View Submission

A0441

Title: Value enhancement of reinforcement learning via efficient and robust trust region optimization Authors: Fan Zhou - Shanghai University of Finance and Ecnomics (China) [presenting]
Abstract: Reinforcement learning (RL) is a powerful machine learning technique that enables an intelligent agent to learn an optimal policy that maximizes the cumulative rewards in sequential decision-making. Most of the methods in the existing literature are developed in online settings where the data are easy to collect or simulate. Motivated by high-stake domains such as mobile health studies with limited and pre-collected data, offline reinforcement learning methods are studied. To efficiently use these datasets for policy optimization, a novel value enhancement method is proposed to improve the performance of a given initial policy computed by existing state-of-the-art RL algorithms.

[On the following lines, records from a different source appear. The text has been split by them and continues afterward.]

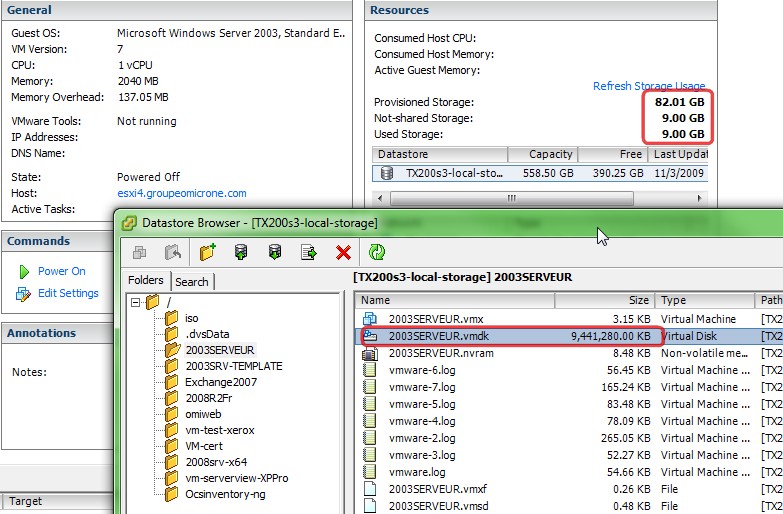Select the 2003SERVEUR.vmdk virtual disk file
This screenshot has height=514, width=783.
click(x=432, y=336)
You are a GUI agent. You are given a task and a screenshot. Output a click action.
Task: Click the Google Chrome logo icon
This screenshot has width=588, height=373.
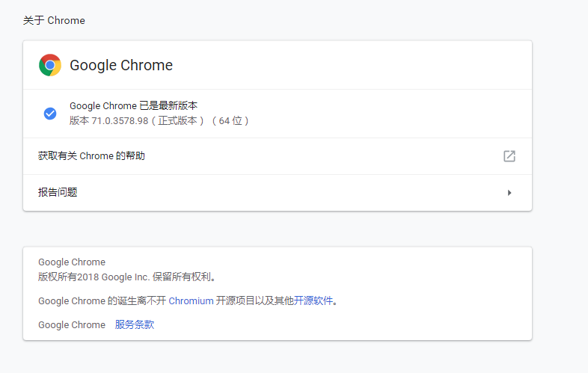(x=50, y=66)
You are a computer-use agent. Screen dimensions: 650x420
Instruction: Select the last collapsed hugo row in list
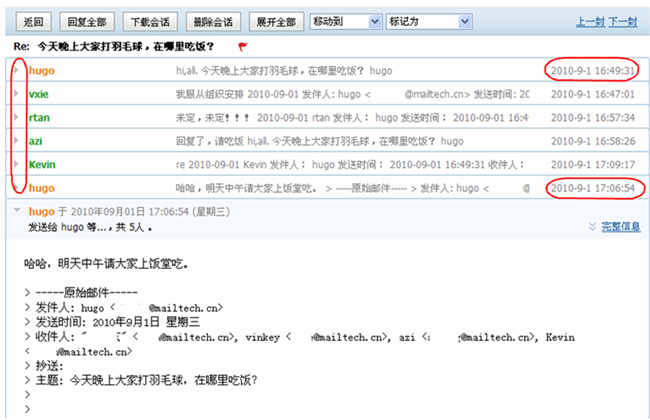coord(300,187)
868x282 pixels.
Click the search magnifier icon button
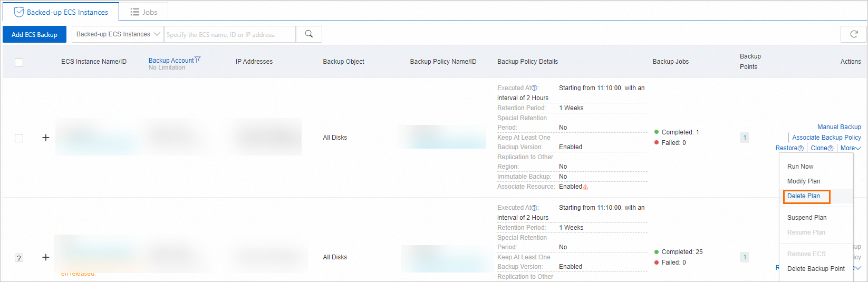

Specifically, when the initial policy is not consistent, the method will output a policy whose value is no worse and often better than that of the initial policy. When the initial policy is consistent, under some mild conditions, the method will yield a policy whose value converges to the optimal one at a faster rate than the initial policy, achieving the desired value enhancement property. The proposed method is generally applicable to any parametrized policy that belongs to a certain pre-specified function class (e.g., deep neural networks). Extensive numerical studies are conducted to demonstrate the superior performance of the method.